What the exercise asks: When you have gone through the entries below, state how many lines include the word "computer" and write nothing else.

Source material below:

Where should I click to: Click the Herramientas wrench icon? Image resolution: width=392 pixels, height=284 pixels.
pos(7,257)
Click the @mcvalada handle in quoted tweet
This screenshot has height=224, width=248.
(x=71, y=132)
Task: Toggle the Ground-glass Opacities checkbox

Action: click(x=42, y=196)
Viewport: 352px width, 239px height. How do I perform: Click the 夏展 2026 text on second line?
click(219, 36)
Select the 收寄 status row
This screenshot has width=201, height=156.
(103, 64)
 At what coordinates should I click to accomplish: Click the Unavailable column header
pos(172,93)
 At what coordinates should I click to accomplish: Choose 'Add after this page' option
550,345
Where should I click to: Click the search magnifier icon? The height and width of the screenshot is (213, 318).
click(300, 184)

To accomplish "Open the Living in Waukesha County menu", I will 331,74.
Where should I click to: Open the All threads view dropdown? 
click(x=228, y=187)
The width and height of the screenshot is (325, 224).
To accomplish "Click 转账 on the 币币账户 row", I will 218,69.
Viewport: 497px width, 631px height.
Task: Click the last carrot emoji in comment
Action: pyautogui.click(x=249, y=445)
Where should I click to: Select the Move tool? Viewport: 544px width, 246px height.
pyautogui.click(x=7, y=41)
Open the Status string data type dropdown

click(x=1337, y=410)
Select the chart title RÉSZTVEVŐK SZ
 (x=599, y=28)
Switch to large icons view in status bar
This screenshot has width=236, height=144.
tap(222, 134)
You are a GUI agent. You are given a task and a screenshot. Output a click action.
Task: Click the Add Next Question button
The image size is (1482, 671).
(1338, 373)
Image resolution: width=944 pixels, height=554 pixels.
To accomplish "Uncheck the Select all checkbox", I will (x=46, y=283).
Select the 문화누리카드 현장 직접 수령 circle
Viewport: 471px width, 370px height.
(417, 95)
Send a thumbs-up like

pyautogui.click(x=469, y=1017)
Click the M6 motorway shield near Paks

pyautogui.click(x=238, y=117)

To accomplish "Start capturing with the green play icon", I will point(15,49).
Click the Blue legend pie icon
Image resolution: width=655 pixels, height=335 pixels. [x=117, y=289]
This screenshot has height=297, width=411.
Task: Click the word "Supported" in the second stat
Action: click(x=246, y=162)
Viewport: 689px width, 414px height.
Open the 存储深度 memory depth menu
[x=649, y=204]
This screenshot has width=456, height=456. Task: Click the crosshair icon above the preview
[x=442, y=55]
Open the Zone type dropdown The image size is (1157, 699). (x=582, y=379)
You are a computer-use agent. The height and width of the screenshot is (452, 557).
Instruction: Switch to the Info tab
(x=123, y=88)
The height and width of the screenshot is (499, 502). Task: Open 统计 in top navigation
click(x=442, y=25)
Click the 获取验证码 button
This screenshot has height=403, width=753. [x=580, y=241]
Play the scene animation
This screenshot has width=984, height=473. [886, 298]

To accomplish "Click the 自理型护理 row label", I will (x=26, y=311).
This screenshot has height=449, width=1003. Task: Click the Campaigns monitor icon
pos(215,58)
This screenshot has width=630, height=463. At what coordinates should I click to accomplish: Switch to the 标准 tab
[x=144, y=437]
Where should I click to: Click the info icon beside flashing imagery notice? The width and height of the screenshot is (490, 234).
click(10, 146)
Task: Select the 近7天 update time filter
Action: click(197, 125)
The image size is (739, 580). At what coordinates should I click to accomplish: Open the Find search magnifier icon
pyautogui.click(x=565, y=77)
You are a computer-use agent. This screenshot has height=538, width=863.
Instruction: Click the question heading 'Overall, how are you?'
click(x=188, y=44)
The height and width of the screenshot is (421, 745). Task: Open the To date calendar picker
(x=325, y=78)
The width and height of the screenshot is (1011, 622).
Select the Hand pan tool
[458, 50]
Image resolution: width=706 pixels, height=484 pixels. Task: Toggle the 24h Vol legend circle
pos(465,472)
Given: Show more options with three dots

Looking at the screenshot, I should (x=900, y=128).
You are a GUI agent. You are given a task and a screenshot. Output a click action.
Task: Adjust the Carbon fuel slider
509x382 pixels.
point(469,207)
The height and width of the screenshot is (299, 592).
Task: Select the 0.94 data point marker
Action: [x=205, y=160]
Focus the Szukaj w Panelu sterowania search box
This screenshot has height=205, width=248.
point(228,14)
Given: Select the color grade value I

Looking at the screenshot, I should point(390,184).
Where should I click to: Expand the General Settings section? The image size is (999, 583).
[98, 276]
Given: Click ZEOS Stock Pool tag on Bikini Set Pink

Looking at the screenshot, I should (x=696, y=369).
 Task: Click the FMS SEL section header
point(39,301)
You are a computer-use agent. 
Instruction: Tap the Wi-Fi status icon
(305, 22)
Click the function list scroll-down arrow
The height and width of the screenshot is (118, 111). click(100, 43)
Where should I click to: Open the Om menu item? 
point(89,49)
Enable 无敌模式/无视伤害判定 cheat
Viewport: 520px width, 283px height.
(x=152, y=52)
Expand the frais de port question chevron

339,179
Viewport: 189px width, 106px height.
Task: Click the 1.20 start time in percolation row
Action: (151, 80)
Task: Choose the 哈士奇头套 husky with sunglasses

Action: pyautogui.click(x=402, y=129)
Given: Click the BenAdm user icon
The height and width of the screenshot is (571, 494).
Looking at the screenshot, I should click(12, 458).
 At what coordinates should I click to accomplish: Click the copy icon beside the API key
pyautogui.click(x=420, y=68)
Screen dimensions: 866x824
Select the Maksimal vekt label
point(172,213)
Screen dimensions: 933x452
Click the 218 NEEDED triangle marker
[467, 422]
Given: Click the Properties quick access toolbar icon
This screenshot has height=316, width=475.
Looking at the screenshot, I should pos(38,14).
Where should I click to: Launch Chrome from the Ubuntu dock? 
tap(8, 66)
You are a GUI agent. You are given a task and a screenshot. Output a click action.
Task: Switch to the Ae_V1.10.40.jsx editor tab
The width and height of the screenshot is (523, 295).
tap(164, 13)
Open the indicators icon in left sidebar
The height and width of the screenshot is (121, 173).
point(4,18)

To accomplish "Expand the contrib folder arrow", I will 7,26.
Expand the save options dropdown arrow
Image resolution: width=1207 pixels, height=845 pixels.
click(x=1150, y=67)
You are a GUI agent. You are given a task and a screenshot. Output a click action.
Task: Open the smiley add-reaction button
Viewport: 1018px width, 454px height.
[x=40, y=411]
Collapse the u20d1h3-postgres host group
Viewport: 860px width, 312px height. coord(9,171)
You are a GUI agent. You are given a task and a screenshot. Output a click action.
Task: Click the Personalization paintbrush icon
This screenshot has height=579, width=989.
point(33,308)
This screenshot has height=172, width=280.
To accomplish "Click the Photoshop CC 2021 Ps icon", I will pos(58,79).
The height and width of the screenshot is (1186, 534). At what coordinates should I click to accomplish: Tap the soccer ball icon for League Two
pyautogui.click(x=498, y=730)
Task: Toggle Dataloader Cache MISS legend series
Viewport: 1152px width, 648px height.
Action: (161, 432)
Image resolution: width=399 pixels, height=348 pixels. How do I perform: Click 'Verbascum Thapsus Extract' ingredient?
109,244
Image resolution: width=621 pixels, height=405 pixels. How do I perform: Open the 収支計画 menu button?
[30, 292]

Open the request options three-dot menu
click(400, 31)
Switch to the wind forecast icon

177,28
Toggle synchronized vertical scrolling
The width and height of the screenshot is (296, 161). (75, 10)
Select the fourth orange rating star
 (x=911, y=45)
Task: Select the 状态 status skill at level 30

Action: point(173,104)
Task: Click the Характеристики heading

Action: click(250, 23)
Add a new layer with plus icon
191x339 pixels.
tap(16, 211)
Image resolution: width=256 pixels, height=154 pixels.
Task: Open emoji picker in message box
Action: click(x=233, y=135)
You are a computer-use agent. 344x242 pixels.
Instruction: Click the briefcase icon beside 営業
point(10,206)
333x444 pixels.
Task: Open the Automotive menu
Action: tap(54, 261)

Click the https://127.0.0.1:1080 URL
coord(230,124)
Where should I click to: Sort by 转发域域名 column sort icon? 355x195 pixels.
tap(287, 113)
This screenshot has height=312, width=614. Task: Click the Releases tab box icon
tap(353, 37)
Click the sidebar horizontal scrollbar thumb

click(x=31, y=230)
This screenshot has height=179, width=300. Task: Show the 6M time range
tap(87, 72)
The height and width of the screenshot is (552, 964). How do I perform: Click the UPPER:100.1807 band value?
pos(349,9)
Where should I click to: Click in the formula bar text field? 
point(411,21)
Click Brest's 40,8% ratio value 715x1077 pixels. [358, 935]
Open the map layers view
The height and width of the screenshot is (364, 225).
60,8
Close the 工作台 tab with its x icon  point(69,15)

End of Source material.

Response for this exercise: 4